● REQUIRED WORK
How many lines in this data contain the string "Search"? Reply with the number only.

Pixel coordinate grounding data:
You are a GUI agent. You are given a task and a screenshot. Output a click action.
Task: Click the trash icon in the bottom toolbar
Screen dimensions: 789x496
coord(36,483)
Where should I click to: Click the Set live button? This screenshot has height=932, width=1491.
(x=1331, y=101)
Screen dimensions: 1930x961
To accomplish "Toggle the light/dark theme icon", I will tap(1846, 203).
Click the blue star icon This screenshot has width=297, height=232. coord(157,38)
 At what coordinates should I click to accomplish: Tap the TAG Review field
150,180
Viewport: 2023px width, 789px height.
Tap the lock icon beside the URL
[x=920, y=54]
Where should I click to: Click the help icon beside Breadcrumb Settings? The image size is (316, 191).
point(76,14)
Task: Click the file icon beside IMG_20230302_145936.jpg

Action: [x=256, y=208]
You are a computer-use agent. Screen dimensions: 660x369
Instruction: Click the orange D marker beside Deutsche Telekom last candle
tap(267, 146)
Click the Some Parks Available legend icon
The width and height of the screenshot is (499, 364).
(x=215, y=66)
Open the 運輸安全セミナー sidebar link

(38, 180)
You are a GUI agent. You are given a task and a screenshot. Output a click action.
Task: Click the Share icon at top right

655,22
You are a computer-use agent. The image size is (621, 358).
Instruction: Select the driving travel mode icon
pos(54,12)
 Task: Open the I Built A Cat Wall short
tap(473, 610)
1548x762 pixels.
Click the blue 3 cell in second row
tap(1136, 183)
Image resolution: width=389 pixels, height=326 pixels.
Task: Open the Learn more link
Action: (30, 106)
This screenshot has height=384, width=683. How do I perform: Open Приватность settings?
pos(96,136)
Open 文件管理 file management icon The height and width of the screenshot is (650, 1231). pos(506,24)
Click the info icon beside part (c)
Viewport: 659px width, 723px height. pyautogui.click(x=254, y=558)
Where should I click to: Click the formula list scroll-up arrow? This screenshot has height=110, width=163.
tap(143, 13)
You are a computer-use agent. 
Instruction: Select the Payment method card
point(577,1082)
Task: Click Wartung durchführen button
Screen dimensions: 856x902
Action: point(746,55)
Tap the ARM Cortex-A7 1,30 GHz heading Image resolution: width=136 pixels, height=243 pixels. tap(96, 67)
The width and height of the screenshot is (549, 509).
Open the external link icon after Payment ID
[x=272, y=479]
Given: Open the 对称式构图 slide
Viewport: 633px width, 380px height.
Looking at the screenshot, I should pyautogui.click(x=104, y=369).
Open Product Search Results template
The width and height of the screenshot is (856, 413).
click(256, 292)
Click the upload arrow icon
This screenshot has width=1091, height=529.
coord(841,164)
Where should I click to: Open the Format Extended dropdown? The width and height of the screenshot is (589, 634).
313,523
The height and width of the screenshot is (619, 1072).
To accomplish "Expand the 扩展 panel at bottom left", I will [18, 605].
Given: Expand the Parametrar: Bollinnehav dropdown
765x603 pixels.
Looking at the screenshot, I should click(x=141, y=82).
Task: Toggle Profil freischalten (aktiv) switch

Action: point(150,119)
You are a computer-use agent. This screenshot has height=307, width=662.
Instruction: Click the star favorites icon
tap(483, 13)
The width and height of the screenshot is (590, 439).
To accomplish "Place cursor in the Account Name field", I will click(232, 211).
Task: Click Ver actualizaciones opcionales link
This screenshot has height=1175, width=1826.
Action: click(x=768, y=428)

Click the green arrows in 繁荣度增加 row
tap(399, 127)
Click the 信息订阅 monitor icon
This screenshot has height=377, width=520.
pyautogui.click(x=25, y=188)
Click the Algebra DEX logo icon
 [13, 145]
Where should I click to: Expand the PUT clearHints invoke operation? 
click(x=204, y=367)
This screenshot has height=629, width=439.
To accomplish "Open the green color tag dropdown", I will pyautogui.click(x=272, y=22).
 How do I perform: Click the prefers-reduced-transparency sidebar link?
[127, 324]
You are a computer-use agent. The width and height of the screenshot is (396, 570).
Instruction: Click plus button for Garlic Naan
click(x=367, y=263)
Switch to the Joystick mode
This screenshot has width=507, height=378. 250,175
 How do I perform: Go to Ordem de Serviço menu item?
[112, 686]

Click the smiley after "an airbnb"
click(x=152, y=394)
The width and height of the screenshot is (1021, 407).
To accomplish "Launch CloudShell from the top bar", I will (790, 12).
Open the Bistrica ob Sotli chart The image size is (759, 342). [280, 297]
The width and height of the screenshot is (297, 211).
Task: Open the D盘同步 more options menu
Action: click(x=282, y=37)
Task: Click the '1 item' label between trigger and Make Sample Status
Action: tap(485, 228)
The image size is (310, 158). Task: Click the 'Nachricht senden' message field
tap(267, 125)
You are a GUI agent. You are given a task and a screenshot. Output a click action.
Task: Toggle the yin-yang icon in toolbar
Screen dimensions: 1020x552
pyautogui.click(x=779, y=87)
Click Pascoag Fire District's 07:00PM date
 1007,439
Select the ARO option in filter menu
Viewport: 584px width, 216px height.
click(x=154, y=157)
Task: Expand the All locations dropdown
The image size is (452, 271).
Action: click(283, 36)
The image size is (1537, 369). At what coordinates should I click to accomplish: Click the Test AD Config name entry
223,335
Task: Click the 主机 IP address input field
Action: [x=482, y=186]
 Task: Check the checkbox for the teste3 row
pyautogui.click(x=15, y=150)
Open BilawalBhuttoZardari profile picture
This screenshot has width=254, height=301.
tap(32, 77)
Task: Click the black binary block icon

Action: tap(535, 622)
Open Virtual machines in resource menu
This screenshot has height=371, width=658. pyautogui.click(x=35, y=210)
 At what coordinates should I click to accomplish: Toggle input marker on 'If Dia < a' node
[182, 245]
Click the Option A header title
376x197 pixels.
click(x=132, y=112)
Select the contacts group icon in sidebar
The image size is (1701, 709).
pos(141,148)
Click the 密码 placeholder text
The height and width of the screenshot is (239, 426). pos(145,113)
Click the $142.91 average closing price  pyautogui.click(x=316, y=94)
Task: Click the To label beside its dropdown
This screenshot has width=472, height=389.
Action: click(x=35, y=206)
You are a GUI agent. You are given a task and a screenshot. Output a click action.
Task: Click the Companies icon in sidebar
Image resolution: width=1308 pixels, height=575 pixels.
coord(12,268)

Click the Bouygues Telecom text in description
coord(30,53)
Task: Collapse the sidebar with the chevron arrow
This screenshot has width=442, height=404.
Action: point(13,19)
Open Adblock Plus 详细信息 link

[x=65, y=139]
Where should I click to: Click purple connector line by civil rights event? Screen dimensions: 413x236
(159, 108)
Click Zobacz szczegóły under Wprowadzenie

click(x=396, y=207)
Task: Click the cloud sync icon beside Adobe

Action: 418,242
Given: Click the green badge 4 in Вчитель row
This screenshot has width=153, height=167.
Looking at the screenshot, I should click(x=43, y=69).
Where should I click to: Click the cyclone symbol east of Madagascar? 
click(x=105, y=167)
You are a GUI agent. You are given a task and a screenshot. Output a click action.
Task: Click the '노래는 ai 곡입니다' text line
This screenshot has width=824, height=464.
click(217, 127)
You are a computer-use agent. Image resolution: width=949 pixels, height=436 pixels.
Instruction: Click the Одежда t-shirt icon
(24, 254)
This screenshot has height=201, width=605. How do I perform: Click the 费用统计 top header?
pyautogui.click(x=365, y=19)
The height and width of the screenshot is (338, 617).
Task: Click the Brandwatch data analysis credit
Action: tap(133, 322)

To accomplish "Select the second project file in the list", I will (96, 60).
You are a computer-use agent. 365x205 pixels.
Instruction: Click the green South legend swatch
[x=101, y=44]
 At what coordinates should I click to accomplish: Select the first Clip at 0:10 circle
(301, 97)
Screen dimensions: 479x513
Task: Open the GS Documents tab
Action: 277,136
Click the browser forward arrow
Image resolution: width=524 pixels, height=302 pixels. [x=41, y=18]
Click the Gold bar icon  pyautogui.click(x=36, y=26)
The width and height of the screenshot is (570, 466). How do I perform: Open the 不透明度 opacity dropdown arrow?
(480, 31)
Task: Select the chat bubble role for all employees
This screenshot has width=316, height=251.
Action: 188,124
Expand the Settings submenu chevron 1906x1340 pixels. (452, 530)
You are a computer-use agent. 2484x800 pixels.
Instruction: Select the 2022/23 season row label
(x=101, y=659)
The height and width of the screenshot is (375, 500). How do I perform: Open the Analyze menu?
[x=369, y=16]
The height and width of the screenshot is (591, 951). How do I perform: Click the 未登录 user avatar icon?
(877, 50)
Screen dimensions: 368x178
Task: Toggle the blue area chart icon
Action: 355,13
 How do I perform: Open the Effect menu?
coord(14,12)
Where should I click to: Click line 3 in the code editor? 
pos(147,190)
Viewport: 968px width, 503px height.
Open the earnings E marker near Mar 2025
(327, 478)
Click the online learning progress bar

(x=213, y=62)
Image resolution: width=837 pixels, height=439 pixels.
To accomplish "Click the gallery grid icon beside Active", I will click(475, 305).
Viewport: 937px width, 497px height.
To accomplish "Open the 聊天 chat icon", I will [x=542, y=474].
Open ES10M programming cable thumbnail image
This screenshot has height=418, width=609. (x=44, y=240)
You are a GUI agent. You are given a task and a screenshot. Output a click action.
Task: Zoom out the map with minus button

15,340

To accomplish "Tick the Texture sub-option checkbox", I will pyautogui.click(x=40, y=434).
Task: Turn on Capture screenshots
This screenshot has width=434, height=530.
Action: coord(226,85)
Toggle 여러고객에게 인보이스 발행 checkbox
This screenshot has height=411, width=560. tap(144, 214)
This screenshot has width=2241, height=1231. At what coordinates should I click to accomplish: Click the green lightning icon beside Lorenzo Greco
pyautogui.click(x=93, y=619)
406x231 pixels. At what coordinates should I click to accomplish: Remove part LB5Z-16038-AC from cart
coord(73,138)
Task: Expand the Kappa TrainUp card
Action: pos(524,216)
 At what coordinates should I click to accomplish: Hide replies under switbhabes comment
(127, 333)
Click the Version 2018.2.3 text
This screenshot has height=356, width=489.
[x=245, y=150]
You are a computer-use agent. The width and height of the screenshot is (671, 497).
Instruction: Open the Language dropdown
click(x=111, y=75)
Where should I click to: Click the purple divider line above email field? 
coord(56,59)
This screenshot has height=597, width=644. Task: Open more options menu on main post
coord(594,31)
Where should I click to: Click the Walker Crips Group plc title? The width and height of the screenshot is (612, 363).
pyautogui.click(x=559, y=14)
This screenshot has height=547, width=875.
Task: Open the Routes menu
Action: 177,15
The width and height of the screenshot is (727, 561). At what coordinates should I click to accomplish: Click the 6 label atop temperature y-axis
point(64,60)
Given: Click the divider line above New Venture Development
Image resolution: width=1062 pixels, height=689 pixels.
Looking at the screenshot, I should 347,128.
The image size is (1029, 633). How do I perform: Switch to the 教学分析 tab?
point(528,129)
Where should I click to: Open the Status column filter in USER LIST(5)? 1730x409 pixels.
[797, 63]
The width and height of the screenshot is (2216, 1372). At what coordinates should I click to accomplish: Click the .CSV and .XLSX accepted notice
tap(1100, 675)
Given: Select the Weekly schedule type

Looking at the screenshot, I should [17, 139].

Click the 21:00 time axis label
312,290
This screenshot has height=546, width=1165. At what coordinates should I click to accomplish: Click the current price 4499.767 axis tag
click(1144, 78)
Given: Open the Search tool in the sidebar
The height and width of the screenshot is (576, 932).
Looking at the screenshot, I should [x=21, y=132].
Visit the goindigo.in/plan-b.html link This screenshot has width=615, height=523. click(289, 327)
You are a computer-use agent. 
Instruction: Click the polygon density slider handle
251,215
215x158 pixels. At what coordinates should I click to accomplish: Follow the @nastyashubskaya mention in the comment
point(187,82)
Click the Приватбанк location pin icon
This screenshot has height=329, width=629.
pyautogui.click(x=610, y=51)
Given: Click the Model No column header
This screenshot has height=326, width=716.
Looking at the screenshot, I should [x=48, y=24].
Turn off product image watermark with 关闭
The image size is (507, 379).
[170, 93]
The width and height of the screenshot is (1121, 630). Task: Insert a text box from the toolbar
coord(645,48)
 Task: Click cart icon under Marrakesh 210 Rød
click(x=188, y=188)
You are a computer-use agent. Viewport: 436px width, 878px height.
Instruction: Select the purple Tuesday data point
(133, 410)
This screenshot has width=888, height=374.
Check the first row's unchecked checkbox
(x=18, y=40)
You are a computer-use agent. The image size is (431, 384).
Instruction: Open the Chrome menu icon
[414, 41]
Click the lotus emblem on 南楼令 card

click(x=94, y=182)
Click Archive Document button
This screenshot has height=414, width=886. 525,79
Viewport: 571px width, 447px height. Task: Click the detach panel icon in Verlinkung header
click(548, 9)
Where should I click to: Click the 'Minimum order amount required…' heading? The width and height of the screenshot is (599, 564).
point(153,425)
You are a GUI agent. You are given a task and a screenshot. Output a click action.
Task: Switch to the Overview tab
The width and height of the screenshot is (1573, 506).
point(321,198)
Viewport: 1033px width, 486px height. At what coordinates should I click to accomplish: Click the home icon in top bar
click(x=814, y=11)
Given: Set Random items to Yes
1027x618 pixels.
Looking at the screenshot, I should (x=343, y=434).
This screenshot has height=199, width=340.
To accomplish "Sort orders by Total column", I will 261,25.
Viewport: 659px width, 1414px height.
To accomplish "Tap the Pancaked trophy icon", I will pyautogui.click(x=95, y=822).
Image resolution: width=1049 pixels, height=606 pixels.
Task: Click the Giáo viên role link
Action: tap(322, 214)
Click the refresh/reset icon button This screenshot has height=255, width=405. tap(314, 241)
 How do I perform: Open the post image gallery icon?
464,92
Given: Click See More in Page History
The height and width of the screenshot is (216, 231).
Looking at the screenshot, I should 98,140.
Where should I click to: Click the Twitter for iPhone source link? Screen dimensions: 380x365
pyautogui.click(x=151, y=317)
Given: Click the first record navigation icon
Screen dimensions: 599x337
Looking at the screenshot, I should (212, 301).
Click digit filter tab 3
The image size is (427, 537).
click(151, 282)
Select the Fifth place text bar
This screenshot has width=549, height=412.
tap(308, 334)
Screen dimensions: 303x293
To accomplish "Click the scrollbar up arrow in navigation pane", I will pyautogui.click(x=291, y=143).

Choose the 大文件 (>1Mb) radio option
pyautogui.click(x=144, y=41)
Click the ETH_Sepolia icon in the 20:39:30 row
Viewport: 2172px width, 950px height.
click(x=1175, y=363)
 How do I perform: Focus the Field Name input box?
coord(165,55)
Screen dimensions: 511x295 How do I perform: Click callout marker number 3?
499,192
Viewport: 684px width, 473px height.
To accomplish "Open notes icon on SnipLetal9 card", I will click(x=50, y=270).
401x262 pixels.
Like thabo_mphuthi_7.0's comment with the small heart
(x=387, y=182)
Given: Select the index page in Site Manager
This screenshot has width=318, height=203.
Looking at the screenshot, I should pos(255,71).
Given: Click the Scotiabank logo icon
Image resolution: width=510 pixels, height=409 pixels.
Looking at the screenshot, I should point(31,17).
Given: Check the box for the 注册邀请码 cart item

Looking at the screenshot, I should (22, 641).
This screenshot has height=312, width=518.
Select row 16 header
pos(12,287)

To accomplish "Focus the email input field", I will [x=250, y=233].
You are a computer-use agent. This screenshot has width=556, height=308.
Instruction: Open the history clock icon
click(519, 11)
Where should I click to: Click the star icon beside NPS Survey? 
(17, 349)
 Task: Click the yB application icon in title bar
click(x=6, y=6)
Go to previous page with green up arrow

● ANSWER FOR THE TASK
2